**Passage provided**
^^^^^^^^^^^^^^^^

Article Date: 2/1/2004

street sense
Stocks Staged Comeback in 2003
After three years of horrendous losses, stocks rebounded.
Jerry Helzner

How bad was the stock market collapse that lasted from the spring of 2000 until the fall of 2002? So bad that a venerable American company, Corning, saw its stock drop from a high of about $120 a share at the height of the late 1990s bull market to a low of a little more than a dollar in 2002.

That's more than a drop. That's a catastrophe for investors who believed that Corning was about as solid a name as there is in American industry. What got Corning in trouble was over-capacity in fiber optic cable production. The company's stock soared when the fiber optic boom arrived, but it soured badly a few years later when there was so much fiber optic cable around that you couldn't even give it away.

But the 2000 to 2002 period is now behind us. In 2003, most stocks recovered, including Corning, which has poked its head above $10 a share as I write this.

In this article, I'll review the market recovery of 2003, pointing out the areas of greatest strength, and also those sectors of the market that remain weak.

Tech stocks showed life

Anyone who has retirement money in an "aggressive growth" mutual fund knows that no group of stocks fell harder during the market collapse than those that dwell in the high technology sector. Forget the dot-coms. They were always just a pure speculation. But even such stalwarts as semiconductor giant Intel, semiconductor equipment leader Applied Materials and computer maker Unisys saw their share prices suffer terribly during the collapse.

^^^^^^^^^^^^^^^^

**Information supplied**
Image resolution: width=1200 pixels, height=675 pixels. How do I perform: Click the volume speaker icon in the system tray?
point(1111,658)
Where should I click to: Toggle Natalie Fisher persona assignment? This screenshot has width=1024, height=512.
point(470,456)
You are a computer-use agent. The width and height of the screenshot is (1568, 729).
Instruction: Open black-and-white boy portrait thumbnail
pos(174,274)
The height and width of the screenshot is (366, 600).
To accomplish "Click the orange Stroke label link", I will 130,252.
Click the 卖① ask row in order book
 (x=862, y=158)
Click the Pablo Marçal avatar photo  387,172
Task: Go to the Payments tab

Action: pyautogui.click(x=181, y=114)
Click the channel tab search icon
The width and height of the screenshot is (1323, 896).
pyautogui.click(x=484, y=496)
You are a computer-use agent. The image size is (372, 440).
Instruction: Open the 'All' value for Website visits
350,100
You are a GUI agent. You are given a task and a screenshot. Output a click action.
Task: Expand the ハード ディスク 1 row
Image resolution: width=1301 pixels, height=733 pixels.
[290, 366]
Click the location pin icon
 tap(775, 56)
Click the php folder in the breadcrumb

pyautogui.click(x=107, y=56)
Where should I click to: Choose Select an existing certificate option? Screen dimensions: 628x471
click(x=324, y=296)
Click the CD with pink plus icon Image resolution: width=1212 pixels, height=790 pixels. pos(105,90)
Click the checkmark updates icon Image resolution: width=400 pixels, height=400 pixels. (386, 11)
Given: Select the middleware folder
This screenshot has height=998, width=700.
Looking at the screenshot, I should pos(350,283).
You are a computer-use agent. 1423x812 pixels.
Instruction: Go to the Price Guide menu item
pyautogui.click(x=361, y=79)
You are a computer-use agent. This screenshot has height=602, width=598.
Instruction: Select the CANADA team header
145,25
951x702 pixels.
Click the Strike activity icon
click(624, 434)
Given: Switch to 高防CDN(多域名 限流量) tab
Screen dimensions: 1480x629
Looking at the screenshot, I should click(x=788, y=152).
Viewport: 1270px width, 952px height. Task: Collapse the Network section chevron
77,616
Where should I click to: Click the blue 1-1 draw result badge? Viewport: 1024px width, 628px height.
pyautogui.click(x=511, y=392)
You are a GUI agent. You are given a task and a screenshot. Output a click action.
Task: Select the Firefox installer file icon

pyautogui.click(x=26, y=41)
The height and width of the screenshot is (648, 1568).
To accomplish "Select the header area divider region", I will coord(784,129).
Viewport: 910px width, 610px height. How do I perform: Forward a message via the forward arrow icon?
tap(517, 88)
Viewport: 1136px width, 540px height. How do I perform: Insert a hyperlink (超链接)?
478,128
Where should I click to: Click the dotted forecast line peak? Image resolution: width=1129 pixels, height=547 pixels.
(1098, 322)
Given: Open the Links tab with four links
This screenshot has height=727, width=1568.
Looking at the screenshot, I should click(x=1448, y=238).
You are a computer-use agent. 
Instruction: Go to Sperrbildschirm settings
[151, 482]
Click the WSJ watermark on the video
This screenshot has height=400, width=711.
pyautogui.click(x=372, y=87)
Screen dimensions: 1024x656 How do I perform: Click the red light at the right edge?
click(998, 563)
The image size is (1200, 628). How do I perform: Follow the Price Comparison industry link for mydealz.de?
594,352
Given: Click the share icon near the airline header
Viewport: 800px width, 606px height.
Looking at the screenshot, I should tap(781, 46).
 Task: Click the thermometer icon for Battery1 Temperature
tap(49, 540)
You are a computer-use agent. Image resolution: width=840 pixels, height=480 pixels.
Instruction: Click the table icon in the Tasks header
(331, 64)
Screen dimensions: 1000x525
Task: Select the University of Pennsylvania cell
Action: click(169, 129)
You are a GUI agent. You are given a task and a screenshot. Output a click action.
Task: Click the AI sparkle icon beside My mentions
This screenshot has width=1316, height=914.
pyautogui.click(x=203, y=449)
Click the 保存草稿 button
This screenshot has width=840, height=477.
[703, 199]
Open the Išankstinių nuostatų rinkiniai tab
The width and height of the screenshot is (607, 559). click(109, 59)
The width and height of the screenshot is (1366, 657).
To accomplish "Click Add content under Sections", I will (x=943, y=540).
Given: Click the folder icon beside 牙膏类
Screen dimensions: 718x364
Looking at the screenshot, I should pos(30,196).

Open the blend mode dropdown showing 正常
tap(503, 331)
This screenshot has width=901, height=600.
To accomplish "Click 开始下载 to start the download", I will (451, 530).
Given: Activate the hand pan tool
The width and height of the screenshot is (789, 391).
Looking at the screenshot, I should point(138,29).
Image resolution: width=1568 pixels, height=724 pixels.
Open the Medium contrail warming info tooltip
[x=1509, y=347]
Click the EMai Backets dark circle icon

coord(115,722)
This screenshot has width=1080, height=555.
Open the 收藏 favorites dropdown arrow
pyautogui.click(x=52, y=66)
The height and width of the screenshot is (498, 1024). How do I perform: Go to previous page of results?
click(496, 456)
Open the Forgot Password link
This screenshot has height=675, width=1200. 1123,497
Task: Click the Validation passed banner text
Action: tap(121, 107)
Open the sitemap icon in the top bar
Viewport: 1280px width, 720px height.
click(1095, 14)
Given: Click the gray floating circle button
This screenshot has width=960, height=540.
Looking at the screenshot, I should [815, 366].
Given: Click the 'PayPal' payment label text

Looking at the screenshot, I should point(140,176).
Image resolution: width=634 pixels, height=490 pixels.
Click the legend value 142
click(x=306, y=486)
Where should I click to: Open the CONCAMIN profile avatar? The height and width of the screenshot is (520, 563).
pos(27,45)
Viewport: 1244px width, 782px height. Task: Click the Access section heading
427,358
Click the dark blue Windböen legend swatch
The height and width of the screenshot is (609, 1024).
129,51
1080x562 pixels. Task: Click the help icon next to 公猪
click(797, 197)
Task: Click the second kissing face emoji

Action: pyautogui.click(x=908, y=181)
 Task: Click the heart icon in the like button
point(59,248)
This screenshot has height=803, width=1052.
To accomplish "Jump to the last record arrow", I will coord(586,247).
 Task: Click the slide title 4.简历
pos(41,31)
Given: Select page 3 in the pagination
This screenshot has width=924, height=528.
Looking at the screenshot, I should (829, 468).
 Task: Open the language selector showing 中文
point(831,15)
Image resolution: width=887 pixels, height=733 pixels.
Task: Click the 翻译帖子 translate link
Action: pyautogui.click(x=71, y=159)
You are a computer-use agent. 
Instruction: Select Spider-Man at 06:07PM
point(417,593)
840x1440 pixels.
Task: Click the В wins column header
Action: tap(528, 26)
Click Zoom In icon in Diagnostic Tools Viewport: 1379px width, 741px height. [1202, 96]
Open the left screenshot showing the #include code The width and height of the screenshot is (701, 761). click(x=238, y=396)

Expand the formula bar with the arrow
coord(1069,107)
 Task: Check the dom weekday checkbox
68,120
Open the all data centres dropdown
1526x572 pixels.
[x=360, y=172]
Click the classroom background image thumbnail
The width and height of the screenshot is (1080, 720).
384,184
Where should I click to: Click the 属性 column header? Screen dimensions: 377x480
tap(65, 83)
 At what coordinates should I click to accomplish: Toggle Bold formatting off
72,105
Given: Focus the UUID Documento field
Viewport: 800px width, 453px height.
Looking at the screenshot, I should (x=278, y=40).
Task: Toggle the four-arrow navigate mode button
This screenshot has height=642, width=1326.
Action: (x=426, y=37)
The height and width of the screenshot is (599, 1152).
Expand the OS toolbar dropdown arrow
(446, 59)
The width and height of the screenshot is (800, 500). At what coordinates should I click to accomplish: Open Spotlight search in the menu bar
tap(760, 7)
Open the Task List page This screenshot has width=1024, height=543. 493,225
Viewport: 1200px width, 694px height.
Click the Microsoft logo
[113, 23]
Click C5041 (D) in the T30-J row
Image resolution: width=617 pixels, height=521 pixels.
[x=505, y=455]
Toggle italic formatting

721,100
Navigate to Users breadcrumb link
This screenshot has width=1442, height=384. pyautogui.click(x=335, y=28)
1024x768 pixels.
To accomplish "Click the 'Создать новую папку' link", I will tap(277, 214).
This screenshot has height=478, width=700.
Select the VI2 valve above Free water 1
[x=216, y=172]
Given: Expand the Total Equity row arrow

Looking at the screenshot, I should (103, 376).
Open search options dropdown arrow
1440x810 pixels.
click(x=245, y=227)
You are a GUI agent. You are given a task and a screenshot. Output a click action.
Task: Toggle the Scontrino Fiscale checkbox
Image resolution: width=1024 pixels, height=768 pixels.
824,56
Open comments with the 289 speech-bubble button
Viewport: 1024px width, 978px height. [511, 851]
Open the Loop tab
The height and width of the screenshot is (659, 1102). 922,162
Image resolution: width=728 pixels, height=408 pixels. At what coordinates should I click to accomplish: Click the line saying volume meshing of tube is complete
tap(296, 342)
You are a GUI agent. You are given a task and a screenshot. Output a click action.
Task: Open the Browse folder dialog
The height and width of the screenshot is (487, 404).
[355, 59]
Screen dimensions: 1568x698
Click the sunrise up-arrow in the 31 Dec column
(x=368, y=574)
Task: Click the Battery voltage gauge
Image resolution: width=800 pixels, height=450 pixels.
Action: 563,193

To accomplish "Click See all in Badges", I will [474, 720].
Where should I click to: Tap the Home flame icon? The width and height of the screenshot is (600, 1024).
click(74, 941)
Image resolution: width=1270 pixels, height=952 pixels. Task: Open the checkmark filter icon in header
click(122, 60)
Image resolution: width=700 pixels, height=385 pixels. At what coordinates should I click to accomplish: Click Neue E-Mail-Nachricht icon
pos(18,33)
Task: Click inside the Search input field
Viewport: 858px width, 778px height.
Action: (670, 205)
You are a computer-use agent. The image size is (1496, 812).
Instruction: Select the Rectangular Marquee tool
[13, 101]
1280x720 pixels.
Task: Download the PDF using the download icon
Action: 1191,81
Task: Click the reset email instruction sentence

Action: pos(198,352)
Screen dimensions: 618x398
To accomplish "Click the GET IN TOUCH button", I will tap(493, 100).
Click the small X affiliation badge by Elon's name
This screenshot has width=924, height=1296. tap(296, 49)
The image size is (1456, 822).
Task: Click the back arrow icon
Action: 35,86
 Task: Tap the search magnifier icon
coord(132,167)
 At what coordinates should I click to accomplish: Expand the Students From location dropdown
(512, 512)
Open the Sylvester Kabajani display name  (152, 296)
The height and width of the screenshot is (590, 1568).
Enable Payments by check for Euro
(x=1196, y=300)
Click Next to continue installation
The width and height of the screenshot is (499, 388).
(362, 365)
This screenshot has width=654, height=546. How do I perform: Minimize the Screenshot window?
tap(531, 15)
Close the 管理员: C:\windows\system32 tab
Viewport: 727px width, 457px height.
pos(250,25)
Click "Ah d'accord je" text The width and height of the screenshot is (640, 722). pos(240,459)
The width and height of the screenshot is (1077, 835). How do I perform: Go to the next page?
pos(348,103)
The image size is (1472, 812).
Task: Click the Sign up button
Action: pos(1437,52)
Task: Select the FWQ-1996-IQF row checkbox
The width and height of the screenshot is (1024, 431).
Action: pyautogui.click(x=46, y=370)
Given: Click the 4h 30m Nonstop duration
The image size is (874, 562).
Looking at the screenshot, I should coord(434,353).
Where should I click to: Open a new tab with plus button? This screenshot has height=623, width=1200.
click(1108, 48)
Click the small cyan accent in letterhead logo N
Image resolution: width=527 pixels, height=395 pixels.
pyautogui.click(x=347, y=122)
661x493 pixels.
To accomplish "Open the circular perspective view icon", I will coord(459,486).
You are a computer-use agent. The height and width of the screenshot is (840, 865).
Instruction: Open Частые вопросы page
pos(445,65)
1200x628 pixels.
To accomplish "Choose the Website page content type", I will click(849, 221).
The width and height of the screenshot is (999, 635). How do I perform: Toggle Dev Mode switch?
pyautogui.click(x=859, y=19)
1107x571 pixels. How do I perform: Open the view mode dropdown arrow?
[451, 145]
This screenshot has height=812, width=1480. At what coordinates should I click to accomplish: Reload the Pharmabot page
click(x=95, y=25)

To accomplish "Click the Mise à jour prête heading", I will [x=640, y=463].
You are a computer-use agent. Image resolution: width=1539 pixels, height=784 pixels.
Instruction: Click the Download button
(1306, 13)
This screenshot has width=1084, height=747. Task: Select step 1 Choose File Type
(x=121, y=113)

^^^^^^^^^^^^^^^^

**Exercise goal**
List every company that the stock market article above names.

**Result of this task**
Corning, Intel, Applied Materials, Unisys